Thursday, December 08, 2005

Cash up in smoke: Clean-air aid went all over

nydailynews.com
Cash up in smoke: Clean-air aid went all over

This series was reported and written by
the Daily News Investigative Team:
RUSS BUETTNER, HEIDI EVANS,
ROBERT GEARTY, BRIAN KATES,
GREG B. SMITH
and Assistant Managing Editor
RICHARD T. PIENCIAK

Most of the FEMA millions used to help city residents buy clean air equipment to deal with the noxious residue of the 9/11 terrorist attacks was spent in neighborhoods far from Ground Zero, a Daily News computer analysis shows.

Satellite photos indicate that the horrific plume flew across the East River to downtown Brooklyn, thinning and rising as it continued on a southeasterly course toward Manhattan Beach, Breezy Point in Queens, then out to sea.

But people far from that route - in the Bronx, upper Manhattan, Queens, and on Staten Island - gobbled up big portions of the clean air goodies, supposedly to cleanse their homes of World Trade Center soot.

In Washington Heights, more than 6% of households in four zip codes had claims approved by FEMA and the state Department of Labor, which administered the program.

Within that uptown area ­- where the plume obviously never neared - 4,652 homes were approved to collect $5.3 million in equipment.

The FEMA data, obtained by The News under the federal Freedom of Information Act, doesn't show whether people picked up their government checks after they were approved, though other records suggest that nearly all did.

Using the FEMA data, The News was able to combine zip codes with census data and identify neighborhoods where the highest percentage of households were approved to get free air conditioners, air purifiers, air filters and vacuum cleaners.

Residents of lower Manhattan, for example, collected 14% of the $131 million FEMA says was paid out in the air program.

But the rest of the results documented how participation did not follow the flight of the unhealthy ash from Ground Zero.

No dust floated over central Queens, but residents there scored thousands of government-financed appliances.

In Flushing, Elmhurst, Hillcrest, and Rego Park, 5,211 households were approved to receive $6.3 million.

In Brooklyn, the spending pattern suggests the plume somehow went around the northern neighborhoods of Park Slope, Cobble Hill and downtown on its way south to Borough Park, Sunset Park, Bensonhurst and Coney Island.

Only 1% to 3% of households in those northern Brooklyn neighborhoods were approved for reimbursements, but residents farther south were much more likely to bring home federally financed electronics.

In Borough Park, 18% of households were given approval. In one zip code alone - 11219 - 4,711 homes were okayed to collect $6.3 million.

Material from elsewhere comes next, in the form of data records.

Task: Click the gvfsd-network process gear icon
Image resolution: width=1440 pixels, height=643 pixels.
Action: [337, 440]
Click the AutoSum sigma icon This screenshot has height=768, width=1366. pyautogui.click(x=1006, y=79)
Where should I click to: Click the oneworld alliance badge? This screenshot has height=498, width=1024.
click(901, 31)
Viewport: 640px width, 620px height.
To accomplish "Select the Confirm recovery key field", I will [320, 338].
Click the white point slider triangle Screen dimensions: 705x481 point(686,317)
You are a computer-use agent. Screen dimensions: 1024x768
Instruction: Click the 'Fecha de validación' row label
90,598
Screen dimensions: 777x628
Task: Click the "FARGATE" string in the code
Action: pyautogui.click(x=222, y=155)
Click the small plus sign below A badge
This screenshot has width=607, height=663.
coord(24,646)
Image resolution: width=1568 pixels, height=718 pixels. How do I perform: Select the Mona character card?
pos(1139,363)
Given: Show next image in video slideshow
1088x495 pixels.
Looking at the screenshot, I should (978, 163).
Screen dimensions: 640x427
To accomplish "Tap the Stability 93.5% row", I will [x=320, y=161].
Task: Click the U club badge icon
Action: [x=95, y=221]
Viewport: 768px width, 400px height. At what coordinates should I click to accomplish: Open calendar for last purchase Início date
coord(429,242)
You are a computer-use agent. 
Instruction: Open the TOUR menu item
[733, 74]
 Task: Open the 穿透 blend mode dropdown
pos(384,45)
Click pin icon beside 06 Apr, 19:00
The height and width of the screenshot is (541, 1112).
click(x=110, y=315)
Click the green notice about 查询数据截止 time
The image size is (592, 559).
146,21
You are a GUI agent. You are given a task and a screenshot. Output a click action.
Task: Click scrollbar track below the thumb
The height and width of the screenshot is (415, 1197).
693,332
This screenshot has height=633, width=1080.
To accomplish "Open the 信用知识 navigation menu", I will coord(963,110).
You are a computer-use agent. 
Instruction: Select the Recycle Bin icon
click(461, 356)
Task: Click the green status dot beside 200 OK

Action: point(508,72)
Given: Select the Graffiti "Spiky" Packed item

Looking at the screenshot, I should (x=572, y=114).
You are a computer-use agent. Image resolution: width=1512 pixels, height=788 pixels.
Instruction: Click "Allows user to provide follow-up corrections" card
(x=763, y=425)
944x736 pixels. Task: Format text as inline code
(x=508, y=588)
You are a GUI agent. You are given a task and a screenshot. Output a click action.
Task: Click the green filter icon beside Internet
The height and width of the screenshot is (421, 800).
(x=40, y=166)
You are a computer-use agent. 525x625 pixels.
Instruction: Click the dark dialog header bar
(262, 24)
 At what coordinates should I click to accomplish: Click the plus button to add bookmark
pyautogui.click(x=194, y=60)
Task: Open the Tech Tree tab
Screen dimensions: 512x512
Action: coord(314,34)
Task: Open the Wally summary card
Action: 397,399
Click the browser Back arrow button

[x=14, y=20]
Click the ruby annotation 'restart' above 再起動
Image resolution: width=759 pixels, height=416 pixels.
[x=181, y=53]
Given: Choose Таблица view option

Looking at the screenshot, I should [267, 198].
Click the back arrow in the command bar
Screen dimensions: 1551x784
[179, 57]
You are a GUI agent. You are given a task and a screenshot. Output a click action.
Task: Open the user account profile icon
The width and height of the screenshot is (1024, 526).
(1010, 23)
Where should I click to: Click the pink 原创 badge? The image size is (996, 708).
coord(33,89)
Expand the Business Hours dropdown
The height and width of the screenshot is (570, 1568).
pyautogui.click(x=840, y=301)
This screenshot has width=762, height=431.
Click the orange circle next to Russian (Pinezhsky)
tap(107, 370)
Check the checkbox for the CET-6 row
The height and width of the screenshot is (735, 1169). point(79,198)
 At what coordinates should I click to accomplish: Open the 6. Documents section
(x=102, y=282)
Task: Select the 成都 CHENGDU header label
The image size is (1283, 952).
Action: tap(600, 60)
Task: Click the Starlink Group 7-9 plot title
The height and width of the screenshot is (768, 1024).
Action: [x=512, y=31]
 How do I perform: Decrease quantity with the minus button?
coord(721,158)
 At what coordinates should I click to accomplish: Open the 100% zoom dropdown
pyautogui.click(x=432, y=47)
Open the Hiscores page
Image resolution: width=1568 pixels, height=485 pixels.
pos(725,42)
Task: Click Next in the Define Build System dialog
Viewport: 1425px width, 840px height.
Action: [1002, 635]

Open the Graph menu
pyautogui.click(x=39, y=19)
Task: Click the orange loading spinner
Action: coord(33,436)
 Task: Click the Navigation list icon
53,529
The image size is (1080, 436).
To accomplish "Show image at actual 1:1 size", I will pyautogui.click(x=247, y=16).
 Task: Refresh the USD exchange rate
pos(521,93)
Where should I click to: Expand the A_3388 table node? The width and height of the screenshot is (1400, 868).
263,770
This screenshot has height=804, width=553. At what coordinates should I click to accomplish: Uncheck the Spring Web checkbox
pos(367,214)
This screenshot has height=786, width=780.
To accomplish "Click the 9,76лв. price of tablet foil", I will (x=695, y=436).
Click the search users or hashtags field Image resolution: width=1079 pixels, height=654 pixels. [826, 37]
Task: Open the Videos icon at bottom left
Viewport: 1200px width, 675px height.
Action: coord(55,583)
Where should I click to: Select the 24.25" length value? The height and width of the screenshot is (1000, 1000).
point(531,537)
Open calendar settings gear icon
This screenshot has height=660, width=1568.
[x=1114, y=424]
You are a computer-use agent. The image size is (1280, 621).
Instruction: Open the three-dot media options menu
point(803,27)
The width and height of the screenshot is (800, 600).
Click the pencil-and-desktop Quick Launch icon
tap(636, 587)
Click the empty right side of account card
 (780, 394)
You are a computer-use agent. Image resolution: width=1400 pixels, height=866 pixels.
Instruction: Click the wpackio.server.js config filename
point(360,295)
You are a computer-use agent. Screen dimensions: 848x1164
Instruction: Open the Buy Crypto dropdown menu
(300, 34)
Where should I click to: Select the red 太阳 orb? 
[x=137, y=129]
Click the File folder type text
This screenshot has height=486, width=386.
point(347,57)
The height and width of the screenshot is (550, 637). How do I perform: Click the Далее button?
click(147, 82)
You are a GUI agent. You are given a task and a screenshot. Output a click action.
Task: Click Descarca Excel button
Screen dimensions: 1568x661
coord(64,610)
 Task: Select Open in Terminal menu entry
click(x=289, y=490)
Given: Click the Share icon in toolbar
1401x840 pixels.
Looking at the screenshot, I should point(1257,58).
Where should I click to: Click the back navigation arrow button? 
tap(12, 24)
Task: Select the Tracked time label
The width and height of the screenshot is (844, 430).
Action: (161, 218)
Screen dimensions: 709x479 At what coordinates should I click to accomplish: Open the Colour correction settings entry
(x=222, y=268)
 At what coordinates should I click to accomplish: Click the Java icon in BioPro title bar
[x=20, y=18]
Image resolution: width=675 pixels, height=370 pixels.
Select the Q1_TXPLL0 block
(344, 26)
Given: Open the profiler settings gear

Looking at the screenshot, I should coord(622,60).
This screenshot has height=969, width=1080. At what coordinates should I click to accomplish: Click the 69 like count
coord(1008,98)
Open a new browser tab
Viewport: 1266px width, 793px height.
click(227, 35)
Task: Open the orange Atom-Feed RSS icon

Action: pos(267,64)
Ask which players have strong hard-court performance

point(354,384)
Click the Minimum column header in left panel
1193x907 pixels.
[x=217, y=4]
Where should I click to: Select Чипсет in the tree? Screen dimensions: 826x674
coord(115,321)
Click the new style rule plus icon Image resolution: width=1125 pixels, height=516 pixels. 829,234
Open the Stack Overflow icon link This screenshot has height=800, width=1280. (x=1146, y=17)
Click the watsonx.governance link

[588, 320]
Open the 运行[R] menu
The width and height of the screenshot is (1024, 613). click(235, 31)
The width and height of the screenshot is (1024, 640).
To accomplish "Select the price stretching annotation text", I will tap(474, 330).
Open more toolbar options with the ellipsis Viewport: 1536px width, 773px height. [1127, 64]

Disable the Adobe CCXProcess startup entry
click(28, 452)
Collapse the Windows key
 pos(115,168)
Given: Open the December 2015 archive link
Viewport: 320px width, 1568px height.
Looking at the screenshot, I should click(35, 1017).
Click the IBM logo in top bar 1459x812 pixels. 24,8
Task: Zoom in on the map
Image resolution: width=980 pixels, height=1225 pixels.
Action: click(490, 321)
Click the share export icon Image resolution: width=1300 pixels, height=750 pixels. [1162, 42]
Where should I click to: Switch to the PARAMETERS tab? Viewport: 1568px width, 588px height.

The percentages of households in neighboring zip codes that claimed to be drowning in dirty Ground Zero particles were staggering: 16% in New Utrecht; 13% in Sunset Park; 12% in Bath Beach, and 11% in Sheepshead Bay, Brighton Beach, and Ocean Parkway.

And in a zip code comprised mostly of Starrett City, some 8 miles from Ground Zero - and again well off the plume's path - one-in-10 households were cleared to receive a FEMA-backed check, representing 614 residents for grants totalling $633,495.

Before officials limited the program, in June 2002, to the city's five boroughs, checks totaling $206,736 were approved for 188 residents outside city limits, upstate and on Long Island. The non-city zip code with the most recipients was in Glen Oaks, L.I., where 53 people were cleared to get $52,461. Close behind was the Orange County town of Monroe, where 26 were approved for $36,634, and the Rockland County town of Monsey, where 27 applications were approved for $31,819.

There are other oddities in FEMA records that suggest fraud by applicants, absurdly poor recordkeeping or applicants who had listed work addresses.

In 10020, made up exclusively of Rockefeller Plaza, six people were approved for $7,199 worth of air devices. The Census Bureau says there's only one residence in the entire zip code.

Zip codes where the 2000 Census found no dwelling units also show up as receiving free equipment. A lower Manhattan zip code that the Postal Service lists as devoted exclusively to American Express' offices at the World Financial Center had 22 residents approved to receive $17,463. FEMA also reported four approved claims totaling $4,400 within a special zip code that, according to the Postal Service, receives only "contest mail."

Even stranger, FEMA records show that 21 clean air claims totaling $22,795 were approved in a special zip code assigned to state government offices at the Trade Center.

Finally, FEMA records show that within the zip code comprised exclusively of the Trade Center - which had no residences before the attacks - 1,759 people were approved to receive $1.9 million under the program.

State Labor Department spokesman Robert Lillpopp did not return calls seeking comment on The News' zip-code analysis.